- Flag
- Location of Edgecliff Village in Tarrant County, Texas
- Coordinates: 32°39′22″N 97°20′26″W﻿ / ﻿32.65611°N 97.34056°W
- country: United States
- state: Texas
- county: Tarrant

Area
- • Total: 1.19 sq mi (3.09 km^{2})
- • Land: 1.19 sq mi (3.09 km^{2})
- • Water: 0 sq mi (0.00 km^{2})
- Elevation: 719 ft (219 m)

Population (2020)
- • Total: 3,788
- • Density: 3,180/sq mi (1,230/km^{2})
- Time zone: UTC-6 (CST)
- • Summer (DST): UTC-5 (CDT)
- zip code: 76134
- Area code: 817
- FIPS code: 48-22588
- GNIS feature ID: 2412465
- Website: evgov.org

= Edgecliff Village, Texas =

Edgecliff Village is a town in Tarrant County, Texas, United States. It is an enclave suburb of Fort Worth, and part of the Dallas–Fort Worth metroplex. The population was 2,049 at the 2020 census.

==Geography==
Edgecliff Village is an enclave community of the city of Fort Worth. According to the United States Census Bureau, the town has a total area of 1.2 square miles (3.1 km^{2}), all land.

==Demographics==

Historical population
| Census | Pop. | Note | %± |
| 1960 | 339 |  | — |
| 1970 | 1,143 |  | 237.2% |
| 1980 | 2,695 |  | 135.8% |
| 1990 | 2,715 |  | 0.7% |
| 2000 | 2,550 |  | −6.1% |
| 2010 | 2,776 |  | 8.9% |
| 2020 | 3,788 |  | 36.5% |
U.S. Decennial Census

===2020 census===

As of the 2020 census, Edgecliff Village had a population of 3,788. The median age was 40.2 years. 22.8% of residents were under the age of 18 and 19.2% were 65 years of age or older. For every 100 females there were 91.1 males, and for every 100 females age 18 and over there were 90.8 males age 18 and over.

100.0% of residents lived in urban areas, while 0.0% lived in rural areas.

There were 1,318 households in Edgecliff Village, of which 36.6% had children under the age of 18 living in them. Of all households, 57.4% were married-couple households, 14.2% were households with a male householder and no spouse or partner present, and 24.1% were households with a female householder and no spouse or partner present. About 18.4% of all households were made up of individuals and 10.3% had someone living alone who was 65 years of age or older.

There were 1,357 housing units, of which 2.9% were vacant.

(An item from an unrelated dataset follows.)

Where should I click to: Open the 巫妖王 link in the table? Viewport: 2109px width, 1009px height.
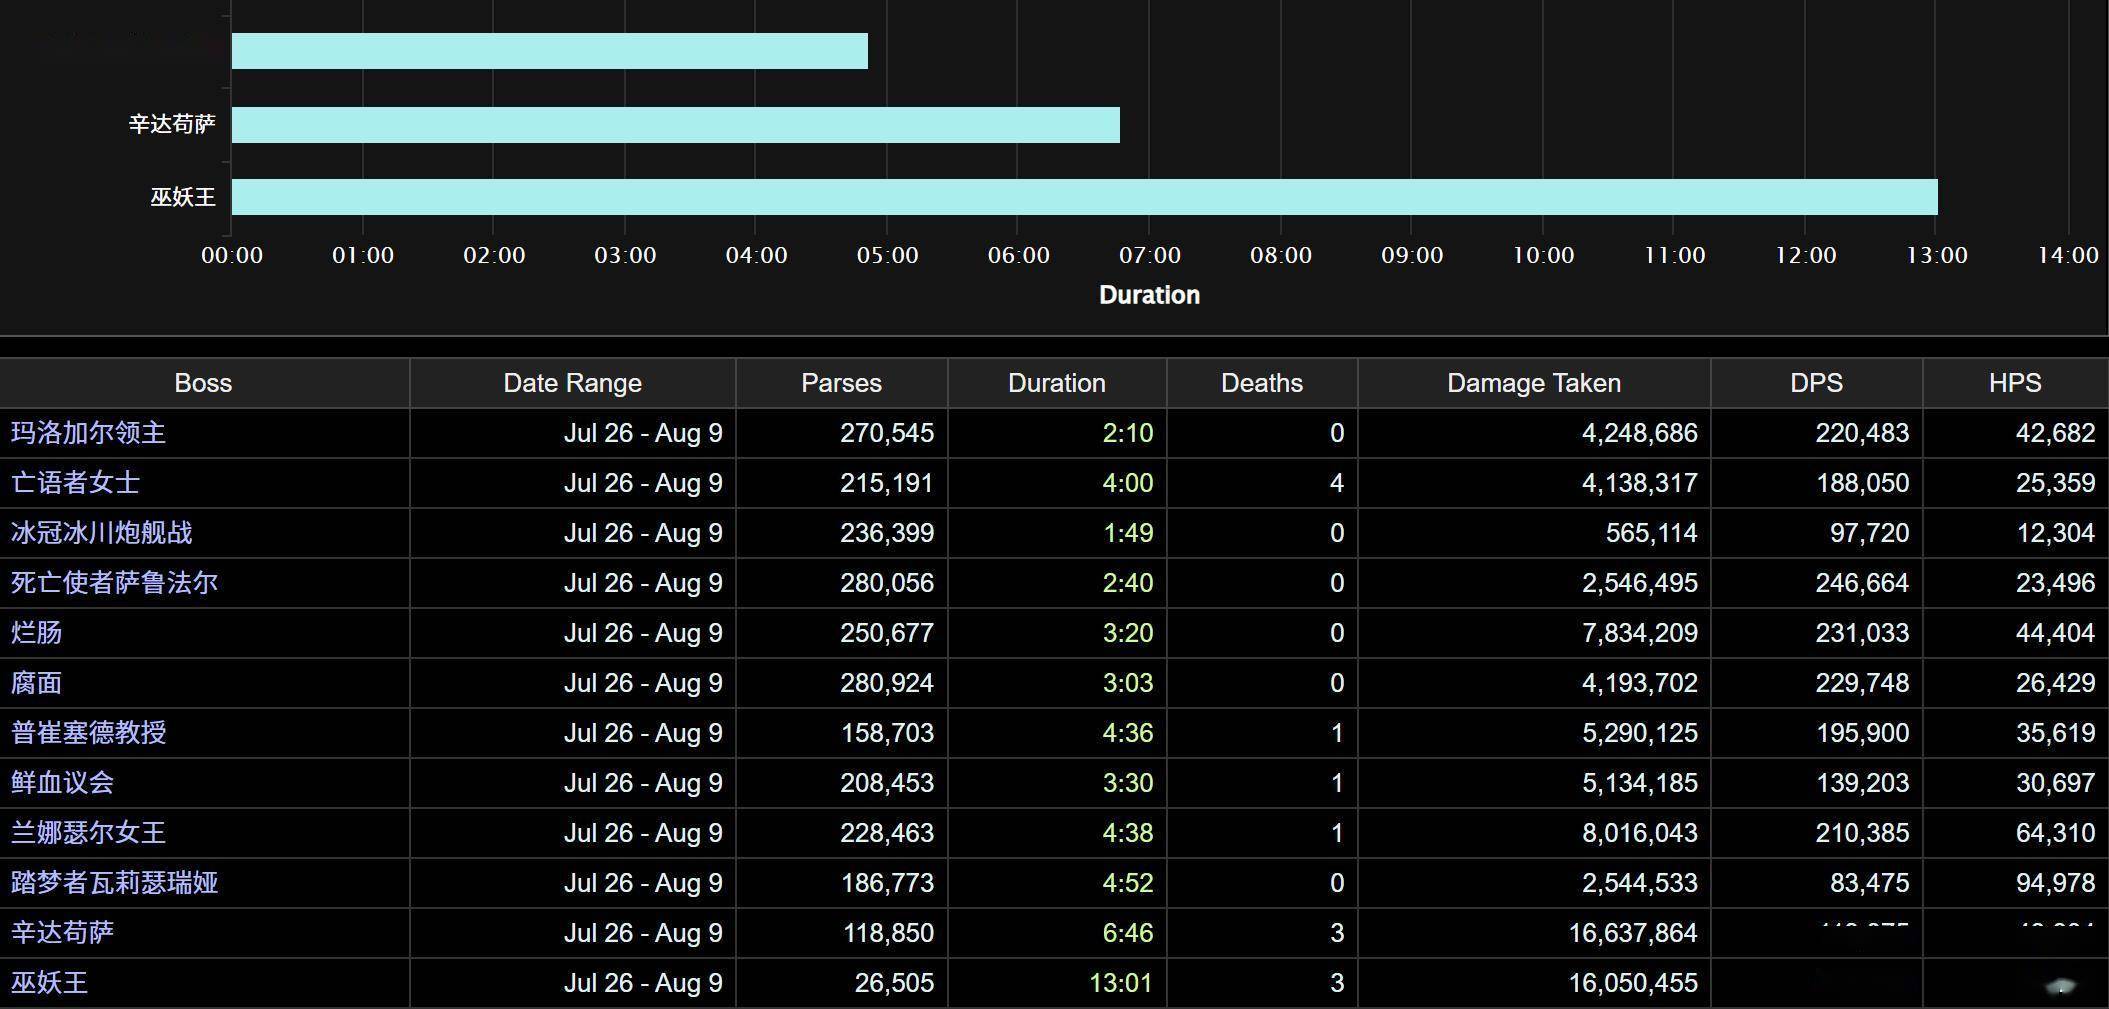point(49,983)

The homeowner vacancy rate was 1.3% and the rental vacancy rate was 1.4%.

Edgecliff Village racial composition as of 2020 (NH = Non-Hispanic)
| Race | Number | Percentage |
|---|---|---|
| White (NH) | 1,354 | 35.74% |
| Black or African American (NH) | 587 | 15.5% |
| Native American or Alaska Native (NH) | 4 | 0.11% |
| Asian (NH) | 250 | 6.6% |
| Pacific Islander (NH) | 2 | 0.05% |
| Some Other Race (NH) | 8 | 0.21% |
| Mixed/Multi-Racial (NH) | 115 | 3.04% |
| Hispanic or Latino | 1,468 | 38.75% |
| Total | 3,788 |  |

==Economy==
The town of Edgecliff Village is experiencing a growth spurt, as the remaining 206 acre of open prairie are developed for building single-family homes. After this area is built out, there is little open land for housing in the town. This area was held for many years by and purchased from the Hunt family of Texas.

The location of Edgecliff Village is convenient to Interstate 35W and Interstate 20 (also Loop I-820). The largest business in the town is the Fort Worth Star-Telegram, which maintains a printing plant within city limits. The tax rate in Edgecliff Village is lower than in surrounding communities; however, there are few amenities (that is, no public library or park development).

==Education==
Edgecliff Village is served by the Crowley and Fort Worth Independent School Districts.